Walker opened his first grocery business in Kilmarnock, Ayrshire with the proceeds and eventually began to sell and make whisky, but it wasn’t until 10 years after his death in 1857 that his son Alexander introduced the company’s Walker’s Old Highland Blend, the whisky that was the forerunner of Red Label and Black Label, created in 1909. By that time the unusual square bottle, introduced by Alexander Walker in the 1860s, and slanting label were already familiar with consumers, and it was in 1908 that cartoonist Tom Browne drew the ‘striding man’ figure which through various incarnations has remained a key piece of the brand’s imagery.
John Walker & Sons acquired Cardhu distillery on Speyside in 1893, and the firm became part of the Distillers Company (DCL) in 1925, with DCL being acquired by Guinness during 1986. Guinness subsequently merged with Grand Metropolitan to form Diageo in 1997.
During the mid-1950s Johnnie Walker took its place as the world’s best-selling whisky, a position it has occupied ever since thanks in part to major investments in marketing.

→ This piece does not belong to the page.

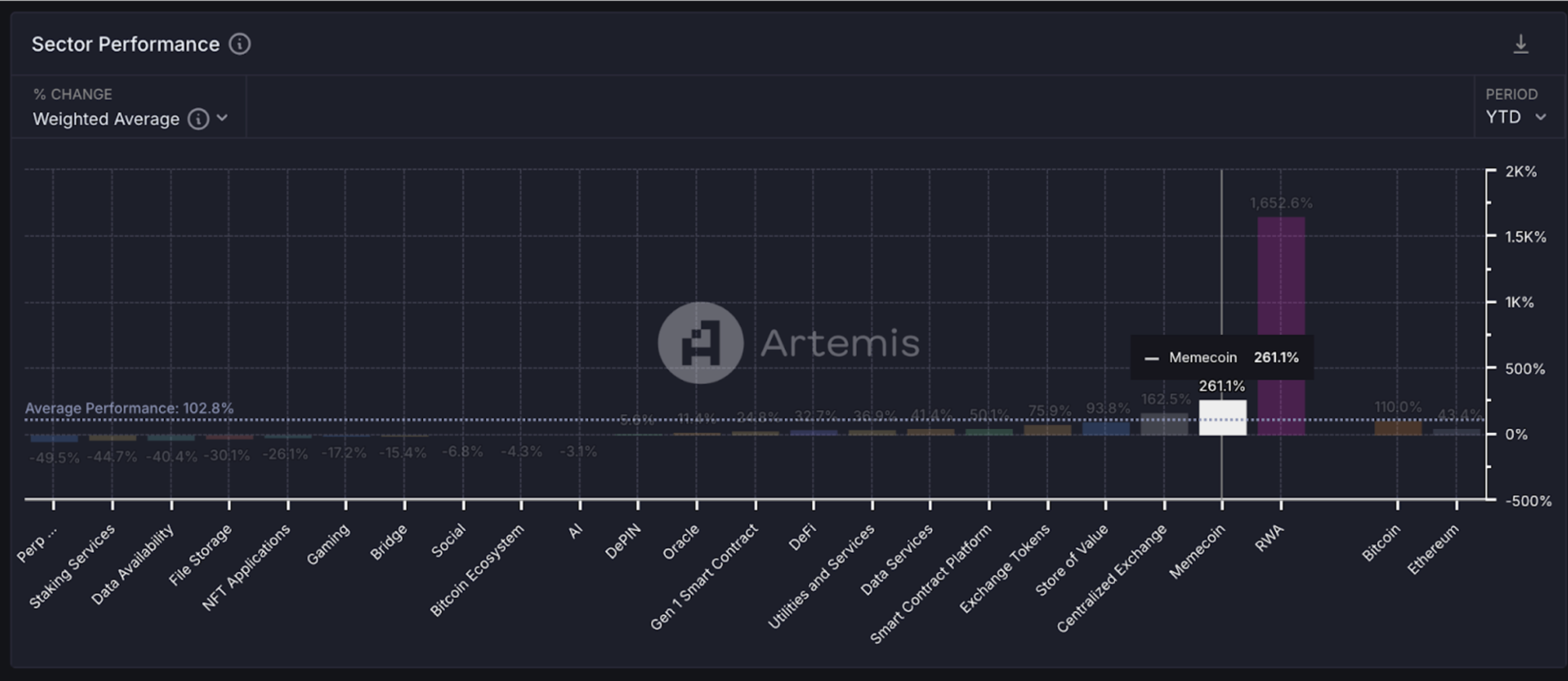Image resolution: width=1568 pixels, height=681 pixels.
Task: Click the Weighted Average selector text
Action: click(106, 119)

These have included the £100 million ‘Keep Walking’ campaign.
Blue Label was added to the Johnnie Walker line-up in 1992, with Blue Label King George V being introduced in 2008. Double Black was released in 2011, followed a year later by the Gold Label Reserve and Platinum Label variants. Having been absent from UK outlets since 1977, Red Label made a return to its home market in 1983, and was relaunched in 2013.
Johnnie Walker had retained a link to its ‘home’ town by being bottled in Kilmarnock, but Walker’s bottling plant there closed in 2012, with production switched to Diageo’s bottling facilities at Leven in Fife and Shieldhall in Glasgow.
In September 2015 Diageo unveiled Johnnie Walker’s biggest global marketing campaign to-date. Named ‘Joy Will Take You Further’, the campaign is based on months of commissioned research into consumer behaviour and builds upon the brand’s long-running ‘Keep Walking’ message.